Anda pun tahu bahwa ‘diri sendiri’ yang saya maksud di sini adalah hawa
nafsu yang begitu liar, keinginan untuk selalu mendapatkan hak tanpa peduli
kewajiban, ketamakan, keegoisan, kemalasan, dan lain sebagainya.
Berangkat dari sana, manusia tentu tidak akan benar-benar mengenal kata istirahat
ketika ia mendapati bahwa musuhnya bukan hanya dirinya sendiri, melainkan beberapa
manusia yang tidak kalah sigap dalam menyesatkan langkahnya, begitu juga dengan
keadaan yang ikut serta menciptakan disorientasi dalam kehidupannya.
Dengan begitu, memaksakan
prinsip persahabatan pada hal-hal yang telah nyata tertakdirkan untuk
menghempaskan kita dari perjalanan kita menuju Allah; tentu merupakan sebuah kedunguan.
Artinya, tidak selamanya prinsip persahabatan mendatangkan kebaikan sebagaimana
digembor-gemborkan selama ini.
Dengan begitu pula,
prinsip permusuhan mengambil kedudukan yang amat penting untuk kebaikan hidup
manusia di dunia maupun di akhirat.
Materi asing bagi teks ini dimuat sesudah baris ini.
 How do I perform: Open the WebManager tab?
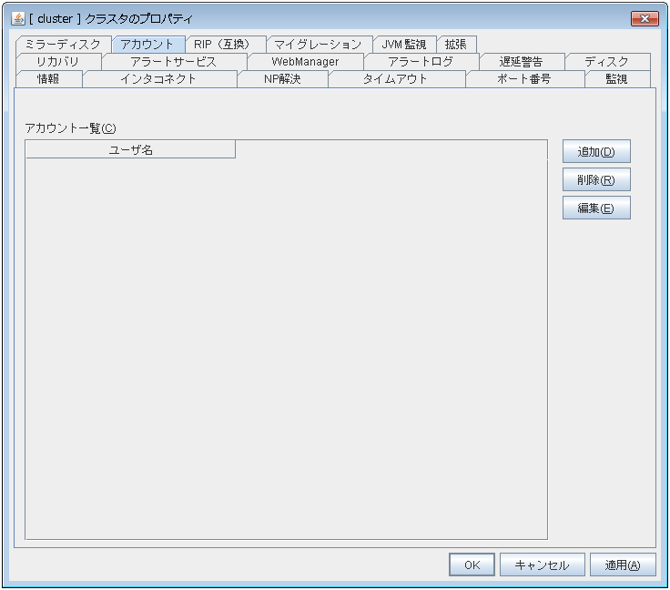tap(305, 61)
Prinsip permusuhan akan
kentara kegunaannya ketika menjadikan kita lebih siaga dan sigap dalam menangkal
segala upaya pemakzulan kita dari kafilah orang-orang ikhlas dan salih. Bahkan prinsip permusuhan akan menjadi kebutuhan mendesak, untuk melawan
berbagai kezaliman dan penistaan terhadap moral dan kemanusiaan.
Lalu ketika
peristirahatan tadi hanya akan ada ketika manusia mengecap kematian, kita harus
mengerti bahwa permusuhan tak akan mengenal kata akhir hingga seluruh manusia
lenyap dari muka bumi. Artinya, kita mestinya bermindset bahwa selain berjuang
untuk diri sendiri, kita juga harus menyiapkan dan mendidik pejuang-pejuang
tangguh yang akan melanjutkan perjuangan kita ketika telah tiada nanti.
Dalam hal ini, Anda
melihat dengan jelas bagaimana beratnya tanggung jawab yang harus dipikul
manusia ketika berada dalam kafilah kehidupan. Anda juga akan mendapati
bagaimana sebenarnya manusia begitu sibuk jika ia menyadari semua kewajibannya.
Saya, dalam hal ini, begitu setuju dengan salah satu tokoh Islam modern ketika
mengatakan, “Kewajiban lebih banyak dibandingkan waktu yang ada.”
Kita tidak mengingkari peranan
signifikan dari ajaran kasih sayang dan cinta dalam Islam yang selama ini begitu
getol dikampanyekan oleh mereka. Namun yang harus kita tahu, bahwa
ajaran kasih sayang dan cinta sama sekali tidak menafikan prinsip permusuhan
dan peranannya yang tidak kalah signifikan; mulai dari kehidupan pribadi
seorang Muslim, lalu kehidupan spiritualnya, kemudian kehidupan sosialnya,
bahkan kehidupan bernegaranya.
Sejarah Nabi dan
sahabatnya merupakan contoh terbaik di mana prinsip kasih sayang dan prinsip
permusuhan berpadu membentuk pribadi yang bernurani dan kesatria, pribadi yang
tawaduk dan visioner, pribadi yang lantang menyuarakan kebenaran di tengah badai
kebatilan sembari tidak mengharapkan apa-apa selain rida Allah, dan pribadi
yang tidak mengenal kata istirahat dalam menguatkan diri dan mendidik generasi
penerus untuk melawan tirani dan kezaliman.